An impressive presence to one side is the late-Gothic Hôtel de Ville (Town Hall), a highly photogenic building dating from 1501–22, whose double exterior staircase was added in 1663. St George spears the dragon on a fountain statue dating from 1525 in the square in front of the building. A regular Saturday morning market spills over into the streets around, one of which, Rue des Épouses (Street of Spouses), is spanned by a decorative old sign attesting to the fidelity of the couples who once lived there. The dourly impressive Grand’Rue heads off down the hill, a virtually intact example of a seventeenth-to-eighteenth century street, complete with Baroque, Regency, Rococo and Louis-XVI facades jostling for position all the way down.

Fribourg’s highlight is the towering, High Gothic Cathédrale St-Nicolas, just off Place Notre-Dame. Take a moment to absorb the breathtaking, soaring, buttressed tower, exposed to view for its entire 73m height clear to the ring of feathery spires on top. Built over a church dating from the city’s foundation in 1157, the present building was begun in 1283, and took two centuries to complete. Traffic swishes past the elaborate main portal, featuring a tympanum with the Last Judgement. The vast interior (Mon–Sat 7.30am–7pm, Sun 8.30am–9.30pm) is immediately impressive, its mustiness and gloominess redolent with old incense. The pulpit (1516) and, opposite it, the octagonal font (1499) are both particularly ornate and beautiful, and the tracery choir screen (1466) is dazzlingly intricate.
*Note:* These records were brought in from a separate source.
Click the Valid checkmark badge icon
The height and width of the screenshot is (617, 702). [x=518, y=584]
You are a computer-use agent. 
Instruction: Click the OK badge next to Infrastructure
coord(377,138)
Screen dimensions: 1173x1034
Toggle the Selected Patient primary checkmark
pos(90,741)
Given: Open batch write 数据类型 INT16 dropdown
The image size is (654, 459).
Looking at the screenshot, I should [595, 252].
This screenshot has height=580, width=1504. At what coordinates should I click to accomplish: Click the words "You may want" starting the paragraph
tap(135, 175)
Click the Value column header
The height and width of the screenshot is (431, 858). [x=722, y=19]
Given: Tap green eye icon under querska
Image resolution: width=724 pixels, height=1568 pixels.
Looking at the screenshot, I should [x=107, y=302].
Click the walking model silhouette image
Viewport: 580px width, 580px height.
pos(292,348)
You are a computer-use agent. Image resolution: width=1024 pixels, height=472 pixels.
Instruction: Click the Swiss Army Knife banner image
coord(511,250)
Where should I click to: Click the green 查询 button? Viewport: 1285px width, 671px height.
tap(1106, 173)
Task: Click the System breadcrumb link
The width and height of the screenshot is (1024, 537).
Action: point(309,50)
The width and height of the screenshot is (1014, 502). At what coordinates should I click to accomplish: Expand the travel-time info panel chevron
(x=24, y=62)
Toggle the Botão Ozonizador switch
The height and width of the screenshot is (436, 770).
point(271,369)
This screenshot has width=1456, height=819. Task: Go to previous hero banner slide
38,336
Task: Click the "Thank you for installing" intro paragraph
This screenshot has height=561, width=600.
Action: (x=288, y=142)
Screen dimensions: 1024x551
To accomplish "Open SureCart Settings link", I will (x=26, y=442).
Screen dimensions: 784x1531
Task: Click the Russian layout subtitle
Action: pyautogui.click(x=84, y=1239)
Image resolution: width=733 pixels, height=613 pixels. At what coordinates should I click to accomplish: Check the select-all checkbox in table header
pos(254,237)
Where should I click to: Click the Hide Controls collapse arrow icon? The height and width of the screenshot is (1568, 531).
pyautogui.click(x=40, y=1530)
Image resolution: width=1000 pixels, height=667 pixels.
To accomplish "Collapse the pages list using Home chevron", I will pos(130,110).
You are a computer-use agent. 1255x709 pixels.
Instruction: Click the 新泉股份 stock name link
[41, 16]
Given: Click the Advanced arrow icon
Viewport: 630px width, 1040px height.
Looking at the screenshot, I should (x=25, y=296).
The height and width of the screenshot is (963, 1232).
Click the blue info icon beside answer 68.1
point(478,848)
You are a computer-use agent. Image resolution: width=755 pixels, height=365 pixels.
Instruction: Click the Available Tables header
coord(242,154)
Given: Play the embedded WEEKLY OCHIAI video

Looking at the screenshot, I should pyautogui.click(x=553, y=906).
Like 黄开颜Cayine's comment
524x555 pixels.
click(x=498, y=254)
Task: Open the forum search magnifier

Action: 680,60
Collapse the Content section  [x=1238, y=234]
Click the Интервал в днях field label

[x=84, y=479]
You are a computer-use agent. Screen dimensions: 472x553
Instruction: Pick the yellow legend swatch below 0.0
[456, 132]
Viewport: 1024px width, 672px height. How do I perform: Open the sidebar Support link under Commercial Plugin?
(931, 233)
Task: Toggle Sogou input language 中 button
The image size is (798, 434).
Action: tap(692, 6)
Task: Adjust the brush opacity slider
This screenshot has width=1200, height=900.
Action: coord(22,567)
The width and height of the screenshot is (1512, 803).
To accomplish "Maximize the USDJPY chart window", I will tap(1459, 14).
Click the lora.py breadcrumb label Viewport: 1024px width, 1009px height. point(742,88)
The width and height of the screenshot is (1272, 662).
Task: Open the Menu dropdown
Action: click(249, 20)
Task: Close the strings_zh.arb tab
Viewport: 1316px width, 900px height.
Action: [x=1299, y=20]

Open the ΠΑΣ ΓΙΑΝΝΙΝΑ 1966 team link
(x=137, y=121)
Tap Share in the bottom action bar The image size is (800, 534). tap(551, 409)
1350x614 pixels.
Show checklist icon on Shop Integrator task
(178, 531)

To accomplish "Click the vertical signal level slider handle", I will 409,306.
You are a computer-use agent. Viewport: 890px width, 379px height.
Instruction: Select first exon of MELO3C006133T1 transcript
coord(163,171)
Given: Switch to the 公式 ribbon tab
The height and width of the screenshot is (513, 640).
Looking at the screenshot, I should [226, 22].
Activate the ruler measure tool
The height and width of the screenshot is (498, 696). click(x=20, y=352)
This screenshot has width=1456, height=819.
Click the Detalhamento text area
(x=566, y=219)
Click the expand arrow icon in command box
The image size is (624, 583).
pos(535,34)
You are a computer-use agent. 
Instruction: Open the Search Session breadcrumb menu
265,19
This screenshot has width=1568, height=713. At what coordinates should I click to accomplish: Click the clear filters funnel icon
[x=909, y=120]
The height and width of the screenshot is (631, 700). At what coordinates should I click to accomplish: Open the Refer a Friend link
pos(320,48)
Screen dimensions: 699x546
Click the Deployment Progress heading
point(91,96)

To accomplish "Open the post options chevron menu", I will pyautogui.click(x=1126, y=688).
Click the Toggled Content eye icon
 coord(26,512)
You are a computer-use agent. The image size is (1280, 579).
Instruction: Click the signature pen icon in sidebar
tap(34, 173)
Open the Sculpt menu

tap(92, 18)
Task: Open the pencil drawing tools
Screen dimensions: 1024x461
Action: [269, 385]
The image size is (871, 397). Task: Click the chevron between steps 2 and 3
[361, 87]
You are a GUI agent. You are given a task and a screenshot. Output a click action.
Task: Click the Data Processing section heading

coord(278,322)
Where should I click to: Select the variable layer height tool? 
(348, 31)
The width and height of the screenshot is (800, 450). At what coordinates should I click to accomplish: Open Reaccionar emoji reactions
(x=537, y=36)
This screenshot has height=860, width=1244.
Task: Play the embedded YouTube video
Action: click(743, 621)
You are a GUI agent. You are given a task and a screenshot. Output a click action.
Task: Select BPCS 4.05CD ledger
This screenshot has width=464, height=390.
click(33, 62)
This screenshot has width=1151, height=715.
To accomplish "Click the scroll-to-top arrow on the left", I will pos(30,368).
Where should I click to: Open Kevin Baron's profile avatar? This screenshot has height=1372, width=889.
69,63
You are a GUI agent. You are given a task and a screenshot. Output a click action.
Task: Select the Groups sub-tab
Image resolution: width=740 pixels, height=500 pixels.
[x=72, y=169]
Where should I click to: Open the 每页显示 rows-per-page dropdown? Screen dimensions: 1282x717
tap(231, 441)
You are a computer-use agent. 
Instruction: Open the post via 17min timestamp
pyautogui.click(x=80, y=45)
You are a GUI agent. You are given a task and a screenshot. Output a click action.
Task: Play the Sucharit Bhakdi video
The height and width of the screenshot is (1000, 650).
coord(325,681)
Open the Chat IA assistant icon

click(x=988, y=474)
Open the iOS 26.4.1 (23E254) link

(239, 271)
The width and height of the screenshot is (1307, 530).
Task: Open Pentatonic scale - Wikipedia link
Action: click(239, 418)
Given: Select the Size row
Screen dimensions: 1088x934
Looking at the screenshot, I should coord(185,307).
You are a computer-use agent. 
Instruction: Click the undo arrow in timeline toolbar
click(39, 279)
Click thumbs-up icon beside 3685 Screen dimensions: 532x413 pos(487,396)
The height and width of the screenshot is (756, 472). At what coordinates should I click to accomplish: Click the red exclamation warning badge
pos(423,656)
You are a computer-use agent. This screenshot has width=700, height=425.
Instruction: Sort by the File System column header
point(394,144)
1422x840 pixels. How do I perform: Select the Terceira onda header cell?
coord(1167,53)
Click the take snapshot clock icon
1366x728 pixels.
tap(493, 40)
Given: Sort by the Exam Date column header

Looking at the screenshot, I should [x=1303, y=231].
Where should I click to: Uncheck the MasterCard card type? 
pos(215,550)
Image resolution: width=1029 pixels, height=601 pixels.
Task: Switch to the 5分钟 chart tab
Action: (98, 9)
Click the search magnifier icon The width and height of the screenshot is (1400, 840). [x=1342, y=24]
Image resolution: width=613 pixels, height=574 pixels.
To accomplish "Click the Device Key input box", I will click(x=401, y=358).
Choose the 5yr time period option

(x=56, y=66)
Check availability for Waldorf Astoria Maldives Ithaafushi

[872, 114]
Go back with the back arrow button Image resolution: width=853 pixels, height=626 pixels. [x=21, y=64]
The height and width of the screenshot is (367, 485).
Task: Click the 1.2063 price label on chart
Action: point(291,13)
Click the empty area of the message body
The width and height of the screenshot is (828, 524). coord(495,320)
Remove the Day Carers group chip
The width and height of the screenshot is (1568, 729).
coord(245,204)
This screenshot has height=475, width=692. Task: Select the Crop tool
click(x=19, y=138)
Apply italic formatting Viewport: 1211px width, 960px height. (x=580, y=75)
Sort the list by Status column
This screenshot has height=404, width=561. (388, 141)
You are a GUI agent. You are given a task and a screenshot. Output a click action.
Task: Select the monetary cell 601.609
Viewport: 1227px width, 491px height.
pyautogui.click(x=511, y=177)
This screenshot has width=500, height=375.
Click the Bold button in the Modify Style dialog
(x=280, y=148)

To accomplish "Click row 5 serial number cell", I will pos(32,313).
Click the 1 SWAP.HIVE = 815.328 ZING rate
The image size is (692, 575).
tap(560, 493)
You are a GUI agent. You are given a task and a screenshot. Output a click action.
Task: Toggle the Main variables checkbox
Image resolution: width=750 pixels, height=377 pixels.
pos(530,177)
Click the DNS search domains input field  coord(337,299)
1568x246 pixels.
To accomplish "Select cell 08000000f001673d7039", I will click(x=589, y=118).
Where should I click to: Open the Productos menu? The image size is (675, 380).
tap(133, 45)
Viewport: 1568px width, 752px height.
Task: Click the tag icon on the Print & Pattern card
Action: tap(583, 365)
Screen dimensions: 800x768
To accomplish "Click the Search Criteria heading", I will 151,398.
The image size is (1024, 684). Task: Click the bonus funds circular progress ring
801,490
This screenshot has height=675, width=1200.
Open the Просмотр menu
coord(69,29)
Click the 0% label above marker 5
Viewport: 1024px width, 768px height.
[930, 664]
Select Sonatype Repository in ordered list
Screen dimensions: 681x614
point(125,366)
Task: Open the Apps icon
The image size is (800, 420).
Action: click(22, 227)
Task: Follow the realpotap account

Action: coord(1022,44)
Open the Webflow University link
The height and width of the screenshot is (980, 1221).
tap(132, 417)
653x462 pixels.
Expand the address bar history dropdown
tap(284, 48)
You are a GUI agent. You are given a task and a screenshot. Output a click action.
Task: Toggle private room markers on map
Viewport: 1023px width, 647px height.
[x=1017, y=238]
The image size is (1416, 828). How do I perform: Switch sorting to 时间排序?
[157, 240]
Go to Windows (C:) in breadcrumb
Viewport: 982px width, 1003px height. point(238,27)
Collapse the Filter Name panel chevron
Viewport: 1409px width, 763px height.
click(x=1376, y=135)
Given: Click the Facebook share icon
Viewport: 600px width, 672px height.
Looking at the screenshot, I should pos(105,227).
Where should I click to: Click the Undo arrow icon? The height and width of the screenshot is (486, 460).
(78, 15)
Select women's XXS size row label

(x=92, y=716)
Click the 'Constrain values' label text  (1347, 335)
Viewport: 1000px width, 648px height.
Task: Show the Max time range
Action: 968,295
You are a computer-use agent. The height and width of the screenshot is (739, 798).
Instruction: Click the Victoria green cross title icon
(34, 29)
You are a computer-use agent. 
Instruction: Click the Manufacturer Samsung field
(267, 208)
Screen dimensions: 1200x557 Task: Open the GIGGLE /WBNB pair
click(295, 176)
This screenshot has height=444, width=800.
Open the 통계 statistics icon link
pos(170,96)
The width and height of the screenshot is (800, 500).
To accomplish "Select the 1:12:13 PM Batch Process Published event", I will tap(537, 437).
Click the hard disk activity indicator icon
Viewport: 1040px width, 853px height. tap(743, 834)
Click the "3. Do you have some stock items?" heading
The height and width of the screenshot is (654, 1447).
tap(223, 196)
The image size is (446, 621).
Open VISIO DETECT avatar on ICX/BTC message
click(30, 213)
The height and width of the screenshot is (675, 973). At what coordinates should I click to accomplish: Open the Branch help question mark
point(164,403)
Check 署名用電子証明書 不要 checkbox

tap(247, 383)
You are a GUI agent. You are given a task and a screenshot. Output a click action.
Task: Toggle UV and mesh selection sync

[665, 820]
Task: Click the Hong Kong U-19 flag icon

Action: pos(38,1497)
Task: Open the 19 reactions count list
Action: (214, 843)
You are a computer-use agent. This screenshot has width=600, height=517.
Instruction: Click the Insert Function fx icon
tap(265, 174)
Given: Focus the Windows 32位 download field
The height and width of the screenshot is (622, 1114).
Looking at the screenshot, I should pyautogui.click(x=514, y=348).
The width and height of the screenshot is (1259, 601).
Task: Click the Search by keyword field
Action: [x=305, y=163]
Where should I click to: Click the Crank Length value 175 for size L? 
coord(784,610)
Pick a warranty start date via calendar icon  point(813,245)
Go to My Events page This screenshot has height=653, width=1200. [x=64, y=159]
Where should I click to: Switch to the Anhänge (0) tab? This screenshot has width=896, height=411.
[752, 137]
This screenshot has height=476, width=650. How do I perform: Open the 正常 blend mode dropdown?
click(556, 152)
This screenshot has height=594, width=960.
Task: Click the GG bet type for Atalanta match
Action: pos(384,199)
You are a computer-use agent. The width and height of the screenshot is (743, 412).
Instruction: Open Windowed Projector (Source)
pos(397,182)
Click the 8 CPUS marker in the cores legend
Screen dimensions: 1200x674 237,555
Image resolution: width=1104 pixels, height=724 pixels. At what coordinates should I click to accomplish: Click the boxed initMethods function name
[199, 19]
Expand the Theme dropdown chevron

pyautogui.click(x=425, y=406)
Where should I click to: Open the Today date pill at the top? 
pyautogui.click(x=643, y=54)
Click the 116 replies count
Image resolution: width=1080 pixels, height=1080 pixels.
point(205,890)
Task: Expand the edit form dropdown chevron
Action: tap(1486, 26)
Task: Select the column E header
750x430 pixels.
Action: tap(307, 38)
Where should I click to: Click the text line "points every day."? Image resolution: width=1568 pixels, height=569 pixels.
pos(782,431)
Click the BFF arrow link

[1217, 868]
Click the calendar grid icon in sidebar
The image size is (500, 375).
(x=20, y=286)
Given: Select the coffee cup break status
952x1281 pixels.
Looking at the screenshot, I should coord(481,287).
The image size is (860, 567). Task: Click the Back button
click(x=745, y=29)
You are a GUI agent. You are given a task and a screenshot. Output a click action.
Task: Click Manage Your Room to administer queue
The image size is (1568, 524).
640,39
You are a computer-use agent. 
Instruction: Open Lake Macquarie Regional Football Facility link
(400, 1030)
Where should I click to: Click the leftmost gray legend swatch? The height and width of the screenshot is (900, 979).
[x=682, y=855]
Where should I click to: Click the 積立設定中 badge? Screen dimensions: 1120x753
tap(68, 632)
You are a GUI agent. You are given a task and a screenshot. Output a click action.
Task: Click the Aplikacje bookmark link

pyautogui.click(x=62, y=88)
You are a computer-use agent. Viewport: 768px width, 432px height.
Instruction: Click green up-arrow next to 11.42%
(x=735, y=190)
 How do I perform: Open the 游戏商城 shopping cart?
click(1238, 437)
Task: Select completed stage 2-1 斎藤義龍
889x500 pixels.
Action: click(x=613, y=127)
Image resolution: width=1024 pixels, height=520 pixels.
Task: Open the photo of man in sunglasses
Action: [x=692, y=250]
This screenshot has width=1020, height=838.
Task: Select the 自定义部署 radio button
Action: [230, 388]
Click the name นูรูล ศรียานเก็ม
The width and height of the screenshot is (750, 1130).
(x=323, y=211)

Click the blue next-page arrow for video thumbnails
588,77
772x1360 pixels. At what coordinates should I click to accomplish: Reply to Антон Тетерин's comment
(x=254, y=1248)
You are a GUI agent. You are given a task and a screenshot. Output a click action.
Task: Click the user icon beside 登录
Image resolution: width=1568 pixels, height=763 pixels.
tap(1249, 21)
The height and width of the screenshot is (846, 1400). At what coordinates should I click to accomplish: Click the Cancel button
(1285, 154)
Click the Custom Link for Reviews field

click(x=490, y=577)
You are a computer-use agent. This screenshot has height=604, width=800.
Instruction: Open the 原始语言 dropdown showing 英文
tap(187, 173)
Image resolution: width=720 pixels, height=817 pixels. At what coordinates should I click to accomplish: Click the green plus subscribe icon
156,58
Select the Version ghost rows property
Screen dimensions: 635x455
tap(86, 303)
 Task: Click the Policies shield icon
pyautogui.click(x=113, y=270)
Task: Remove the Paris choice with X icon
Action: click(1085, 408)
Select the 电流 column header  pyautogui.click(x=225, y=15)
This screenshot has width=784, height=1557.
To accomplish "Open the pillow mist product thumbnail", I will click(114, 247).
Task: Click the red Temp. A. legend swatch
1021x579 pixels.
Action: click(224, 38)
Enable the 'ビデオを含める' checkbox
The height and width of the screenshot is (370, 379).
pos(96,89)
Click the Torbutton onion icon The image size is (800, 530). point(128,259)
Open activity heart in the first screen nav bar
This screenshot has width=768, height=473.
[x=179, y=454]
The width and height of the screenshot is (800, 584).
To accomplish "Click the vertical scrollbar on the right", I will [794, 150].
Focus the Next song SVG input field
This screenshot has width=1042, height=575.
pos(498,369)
Virtually all the stained glass in the cathedral is modern Art Nouveau. Don’t miss the tiny Chapel of the Holy Sepulchre, to the left of the door as you head out, beside a plaque commemorating the mass celebrated here by Pope John Paul II in 1984: inside you’ll find a group of 13 figures, sculpted from sandstone in about 1430. Christ is being laid in the tomb by Nicodemus and Joseph of Arimathea; behind, Mary is supported by John the Baptist, Mary Magdalene, two other women and two angels, while in front are three sleeping soldiers. The life-sized ensemble, drenched in a blueish submarine light from modern stained-glass windows, is extraordinarily moving, every stony figure conveying an intense emotion that effortlessly spans the six centuries it has stood here.

About fifty metres north of the cathedral is the porticoed Basilique Notre-Dame, under renovation at the time of writing, with white-and-gold stucco work dating from the late eighteenth century adorning the spacious, airy interior. Samson prises apart the lion’s jaws on a fountain statue in front (1547), copied from a design by Dürer. Adjacent on Rue de Morat is the Espace Jean Tinguely museum, with beside it the Franciscan Église des Cordeliers. Originally part of a friary founded in 1256, the church was renovated in the eighteenth and nineteenth centuries, but retains its impressive medieval decor, including a vast altar painting (1480) showing the crucifixion and, on the opened wings, the adoration. High Gothic oak choir stalls (1300), the oldest in Switzerland, and a larger-than-life 1438 statue of Christ at the whipping post also stand out.